Nelson Mandela’s hero
While at Chiefs, Radebe endured one of the darkest moments in his life when he was shot while walking down the streets of the crime-prone Johannesburg. He nonetheless survived and as such it is said that this incident triggered his decision to jump ship and move to England to join Leeds United in 1994. Radebe quickly became a pivotal player in the Leeds team so much that he earned a nickname “The Chief” from the team’s fans. This was partly due to his previous club but equally because of his impressive skills in defence. In recognition of his leadership and abilities, Radebe was appointed captain of the team for the 1998/99 season, leading his team to fourth position while qualifying for the UEFA Cup in the process. This was perhaps the twilight of “Rhoo’s” ridiculously amazing career. Oh and mind you, Radebe had a rare encounter with South African icon Nelson Mandela who visited Radebe and his team Leeds United. During his visit, Mandela alluded that Radebe “is my hero”, a befitting recognition for a man who broke boundaries and showed the rest of South Africa (and the African continent at large) that nothing is impossible. Sadly, in 2000, Radebe sustained knee and ankle injuries, which kept him out of the game for almost two years. At the end of the 2005 season, Lucas retired from professional football and got quite the perfect send off as his testimonial match comprised of many star players.

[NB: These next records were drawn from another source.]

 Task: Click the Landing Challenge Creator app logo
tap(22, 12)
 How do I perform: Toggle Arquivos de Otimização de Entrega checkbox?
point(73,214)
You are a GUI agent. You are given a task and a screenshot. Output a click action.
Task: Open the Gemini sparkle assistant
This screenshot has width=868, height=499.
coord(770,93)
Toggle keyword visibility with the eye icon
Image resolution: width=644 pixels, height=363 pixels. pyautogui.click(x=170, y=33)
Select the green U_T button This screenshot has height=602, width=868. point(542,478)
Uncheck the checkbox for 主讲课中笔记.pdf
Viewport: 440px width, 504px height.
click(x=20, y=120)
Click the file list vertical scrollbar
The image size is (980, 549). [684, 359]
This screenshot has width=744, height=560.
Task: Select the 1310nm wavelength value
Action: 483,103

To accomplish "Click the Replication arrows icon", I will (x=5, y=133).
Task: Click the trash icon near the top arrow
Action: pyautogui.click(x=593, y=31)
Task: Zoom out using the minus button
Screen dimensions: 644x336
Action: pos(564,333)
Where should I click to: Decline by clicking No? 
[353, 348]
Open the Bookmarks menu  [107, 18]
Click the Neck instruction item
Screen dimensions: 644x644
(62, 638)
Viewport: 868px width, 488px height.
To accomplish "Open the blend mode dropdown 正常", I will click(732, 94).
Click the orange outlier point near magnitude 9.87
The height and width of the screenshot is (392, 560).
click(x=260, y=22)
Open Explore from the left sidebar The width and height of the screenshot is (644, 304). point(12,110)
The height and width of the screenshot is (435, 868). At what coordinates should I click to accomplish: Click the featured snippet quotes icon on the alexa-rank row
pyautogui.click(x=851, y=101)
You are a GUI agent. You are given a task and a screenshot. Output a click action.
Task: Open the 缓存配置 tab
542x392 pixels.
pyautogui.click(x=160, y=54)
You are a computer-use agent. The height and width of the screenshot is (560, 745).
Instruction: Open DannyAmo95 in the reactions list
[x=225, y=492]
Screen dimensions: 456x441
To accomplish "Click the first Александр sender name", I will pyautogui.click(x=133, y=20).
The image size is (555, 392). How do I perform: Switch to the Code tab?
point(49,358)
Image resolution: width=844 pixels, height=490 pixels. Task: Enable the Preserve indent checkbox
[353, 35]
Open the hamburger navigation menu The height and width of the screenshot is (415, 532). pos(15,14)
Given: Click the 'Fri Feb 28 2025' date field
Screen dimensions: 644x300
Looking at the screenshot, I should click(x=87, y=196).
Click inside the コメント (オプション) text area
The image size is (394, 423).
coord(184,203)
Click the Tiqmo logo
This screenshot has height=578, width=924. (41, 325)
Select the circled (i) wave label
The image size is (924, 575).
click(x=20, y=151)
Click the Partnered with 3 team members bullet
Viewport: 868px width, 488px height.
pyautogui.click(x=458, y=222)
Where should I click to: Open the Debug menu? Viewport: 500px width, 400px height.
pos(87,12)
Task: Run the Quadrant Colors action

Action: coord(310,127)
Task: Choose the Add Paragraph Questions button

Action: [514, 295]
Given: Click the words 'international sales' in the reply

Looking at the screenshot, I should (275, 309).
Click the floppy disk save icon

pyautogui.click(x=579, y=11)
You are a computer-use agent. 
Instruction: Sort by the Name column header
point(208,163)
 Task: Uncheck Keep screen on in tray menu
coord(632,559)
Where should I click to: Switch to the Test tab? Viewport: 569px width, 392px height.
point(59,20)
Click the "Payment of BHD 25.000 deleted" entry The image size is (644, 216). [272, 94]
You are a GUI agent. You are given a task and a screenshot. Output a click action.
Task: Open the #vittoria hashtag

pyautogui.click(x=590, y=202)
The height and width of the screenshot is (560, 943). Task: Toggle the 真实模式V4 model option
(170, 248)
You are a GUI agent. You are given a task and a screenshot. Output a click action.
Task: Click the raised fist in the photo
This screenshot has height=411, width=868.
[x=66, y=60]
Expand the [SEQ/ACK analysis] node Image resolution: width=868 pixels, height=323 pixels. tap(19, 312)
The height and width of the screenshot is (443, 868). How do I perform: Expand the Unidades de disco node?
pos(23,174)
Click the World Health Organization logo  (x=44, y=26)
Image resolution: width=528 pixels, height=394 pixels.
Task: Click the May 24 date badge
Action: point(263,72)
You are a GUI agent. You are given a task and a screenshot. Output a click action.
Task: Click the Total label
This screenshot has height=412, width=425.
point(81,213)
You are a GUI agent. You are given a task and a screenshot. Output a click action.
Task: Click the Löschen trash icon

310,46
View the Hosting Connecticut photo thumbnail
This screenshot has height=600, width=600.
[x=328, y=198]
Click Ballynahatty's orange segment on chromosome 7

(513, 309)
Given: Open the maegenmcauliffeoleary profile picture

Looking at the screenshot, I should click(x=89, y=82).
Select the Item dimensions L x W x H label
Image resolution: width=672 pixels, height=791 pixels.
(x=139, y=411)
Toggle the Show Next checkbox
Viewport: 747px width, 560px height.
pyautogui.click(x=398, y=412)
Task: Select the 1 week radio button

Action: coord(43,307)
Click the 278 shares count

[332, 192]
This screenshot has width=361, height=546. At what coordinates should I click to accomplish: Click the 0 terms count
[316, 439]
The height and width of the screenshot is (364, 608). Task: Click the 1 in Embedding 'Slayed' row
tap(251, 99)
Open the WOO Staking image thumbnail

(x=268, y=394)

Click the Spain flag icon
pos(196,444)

“The Chief”, an honorable man
Internationally, Radebe was capped 70 times by Bafana Bafana with his last match coming against England on the 22nd of May 2003. For his leadership efforts, Radebe was named FIFA ambassador for SOS Children’s Villages and also received the FIFA Fair Play Award in December 2000 for his contribution in the fight against racism in soccer.
In ways more than one, Radebe is a true epitome of humble beginnings. From lining up for one of the biggest teams in South Africa to playing for one of the biggest English teams during his time, to captaining his national team at two FIFA World Cups as well as leading Bafana Bafana to its one and only Africa Cup of Nations triumph, “The Chief” surely experienced it all. To this day, Radebe is still a football darling in South Africa as well as at his former club Leeds. His humility off the pitch added the cherry on top to Radebe’s outstanding career, if you ask me he was the perfect football professional. Coupled with his trademark smile, “The Chief” will surely be remembered as one of the finest imports to ever grace the South African and English Premier League. While remembering the international greats who have graced the premier league, be sure not to sleep on legends like Radebe who also deserve recognition for their sterling showings during their time in world football.